AVS 53rd International Symposium
    Nanometer-scale Science and Technology Monday Sessions
       Session NS-MoM

Paper NS-MoM10
Electromechanical Imaging of Ferroelectric Materials in a Liquid Environment: Ultrahigh Resolution and Novel Physics

Monday, November 13, 2006, 11:00 am, Room 2016

Session: Nanoscale Imaging Techniques
Presenter: S.V. Kalinin, Oak Ridge National Laboratory
Authors: B.J. Rodriguez, Oak Ridge National Laboratory
S. Jesse, Oak Ridge National Laboratory
A.P. Baddorf, Oak Ridge National Laboratory
S.V. Kalinin, Oak Ridge National Laboratory
B. Mirman, Suffolk University
E.A. Eliseev, National Academy of Science of Ukraine
A.N. Morozovska, National Academy of Science of Ukraine
Correspondent: Click to Email
High resolution imaging of ferroelectric materials is demonstrated using piezoresponse force microscopy (PFM) in an aqueous environment. In the last decade, PFM has been established as a powerful tool for nanoscale imaging, spectroscopy, domain patterning and lithography of ferroelectric thin films, as well as the characterization of capacitors used for ferroelectric memories and data storage. Recent work has demonstrated the applicability of PFM to biological systems where it is possible to image structural properties and molecular orientation with a sub-10 nm resolution. The primary factors limiting the resolution and sensitivity of PFM are electrostatic contributions to the signal and capillary forces. Here, we performed PFM in an aqueous environment to simultaneously minimize both the electrostatic and capillary interactions.

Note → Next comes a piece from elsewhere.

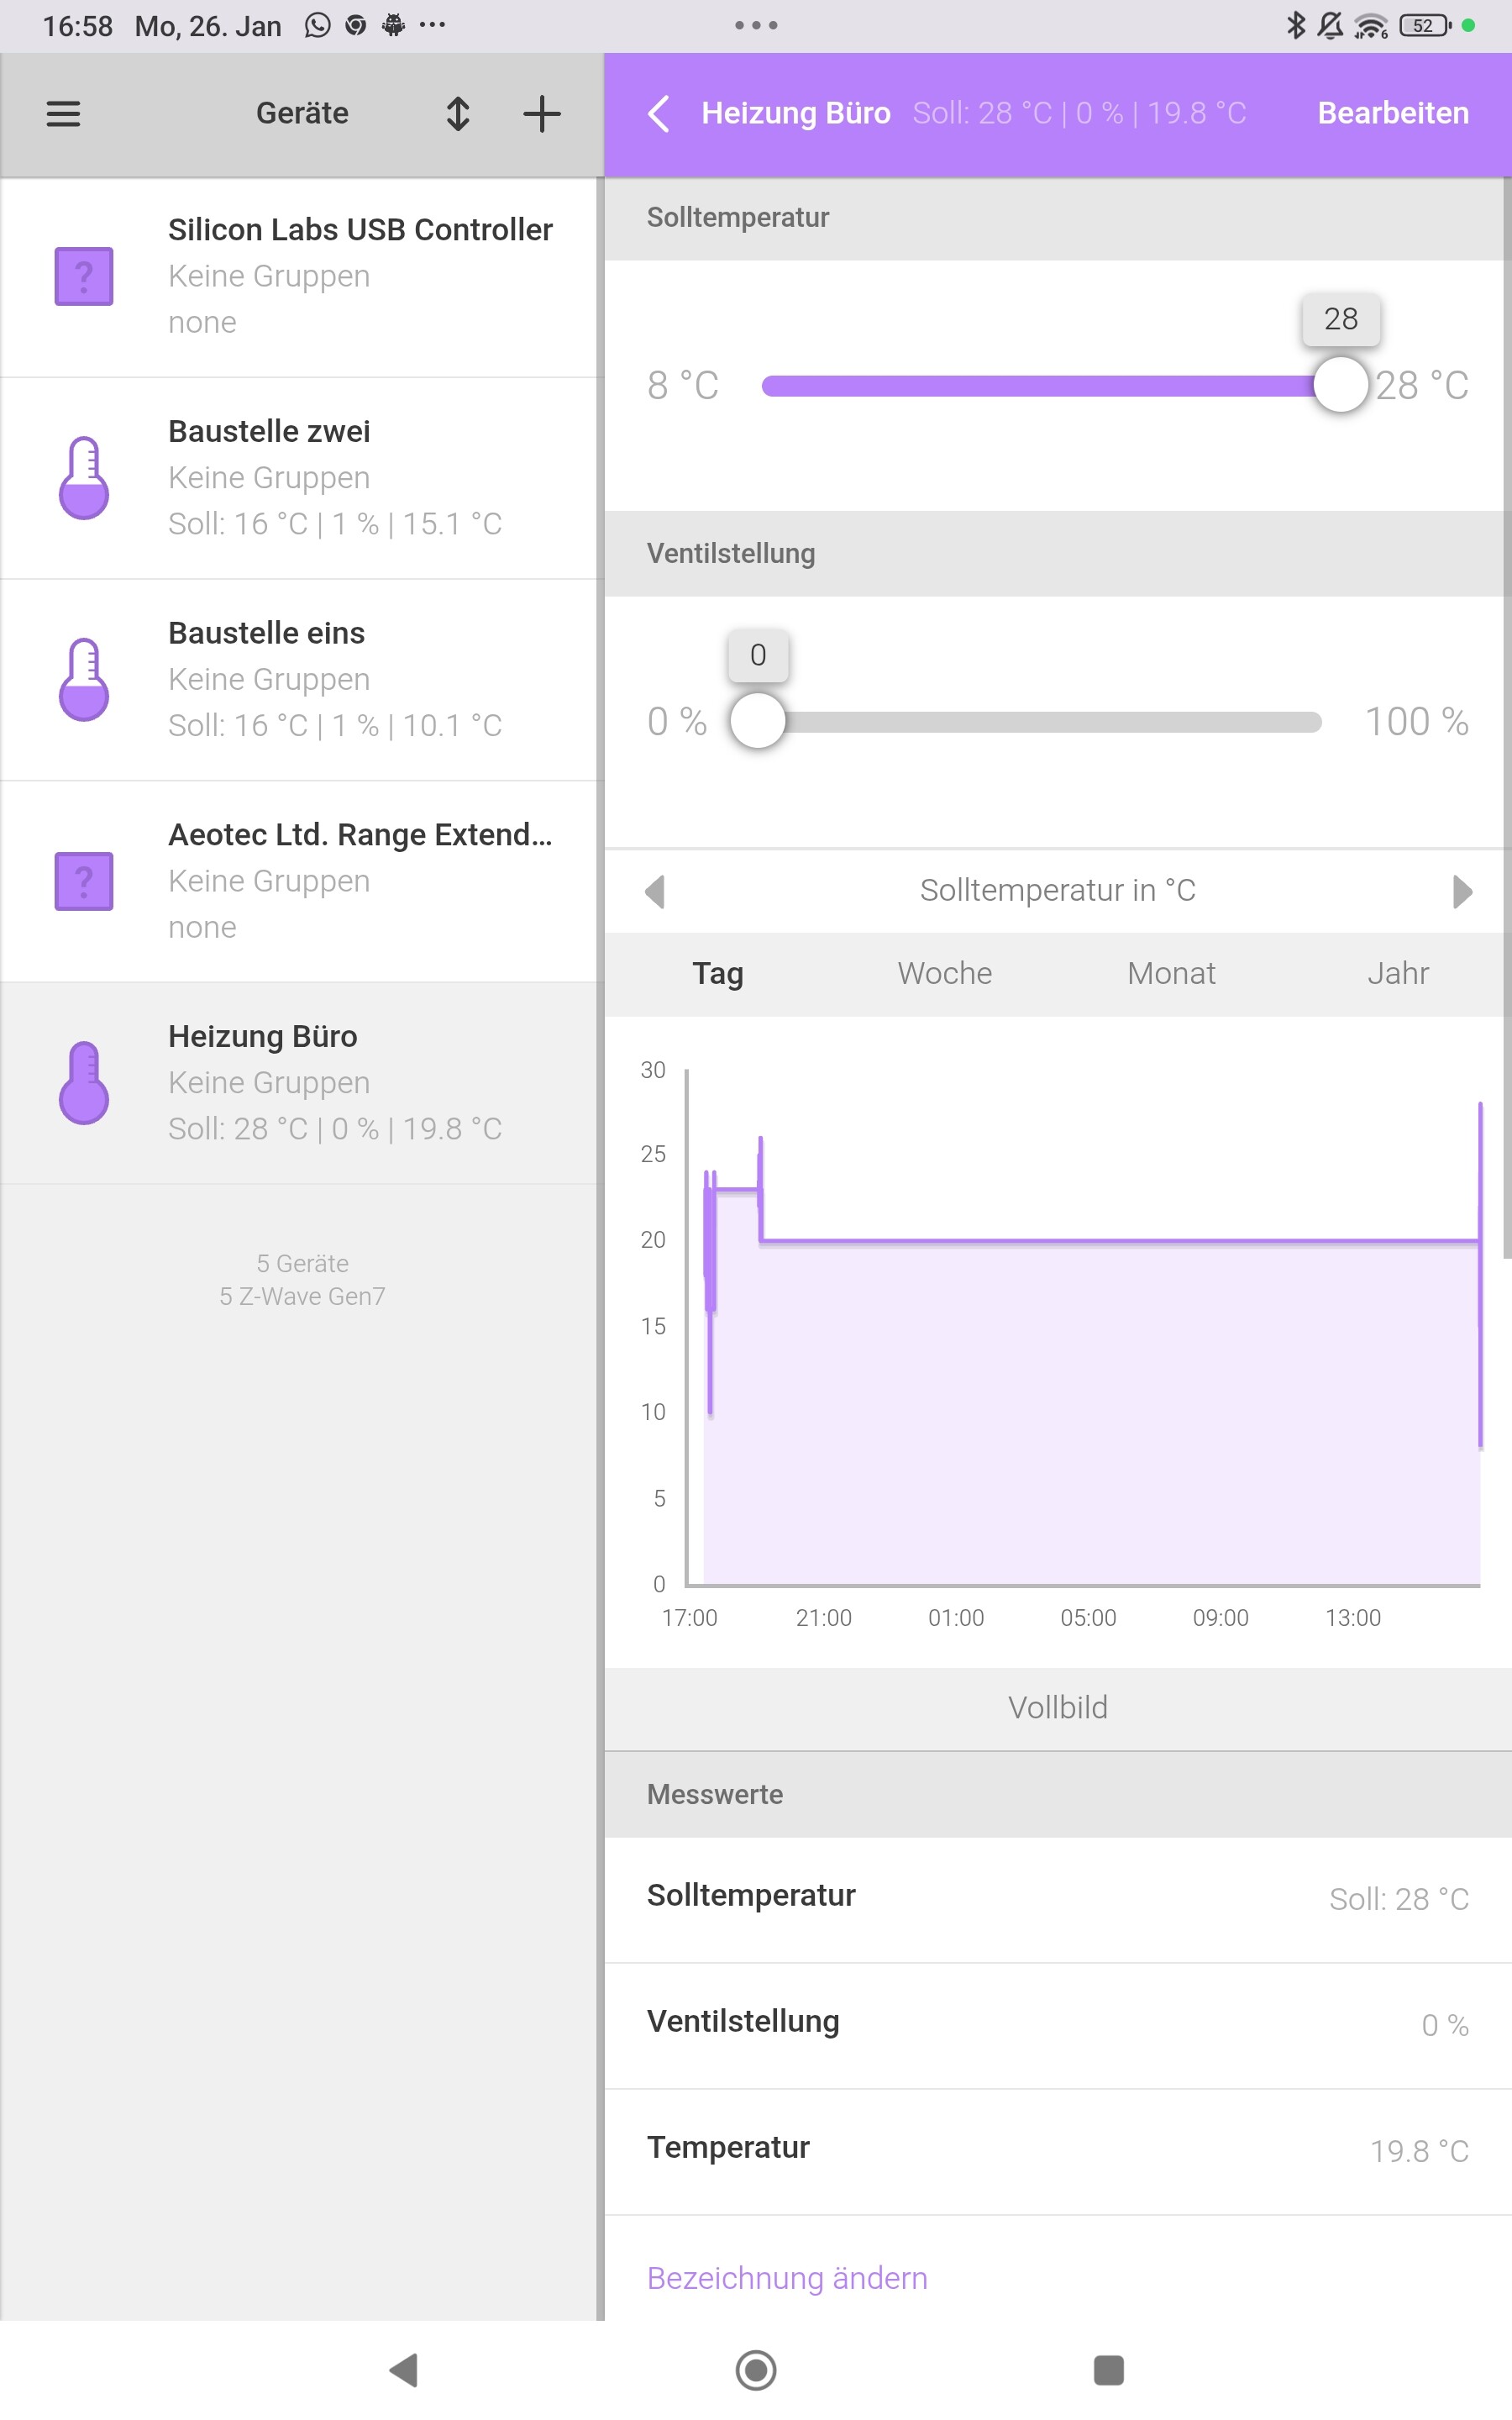Click the Ventilstellung slider handle
Image resolution: width=1512 pixels, height=2420 pixels.
pyautogui.click(x=758, y=721)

A resolution on the order of 1-3 nm, approaching the theoretical domain wall width, as compared to a resolution of ~30 nm in ambient, is reported. The dynamic behavior of the cantilever was analyzed using conventional amplitude-frequency and 2D amplitude-frequency-bias spectroscopy. It is shown that the cantilever dynamics in liquid are significantly different from ambient conditions due to the higher viscosity and added mass effects. Imaging at frequencies corresponding to high-order cantilever resonances is shown to minimize these effect thus allowing sensitivities comparable to ambient conditions. The absence of both long-range electrostatic forces and capillary interactions results in the localization of the ac field to the tip-surface junction and allows the tip-surface contact area to be controlled. This unusual mechanism enables spatial resolutions approaching the intrinsic domain wall width. PFM in liquids will provide novel opportunities for high-resolution studies of ferroelectric materials, imaging of soft polymer materials, and the study of biological systems in physiological environments on, ultimately, the molecular level.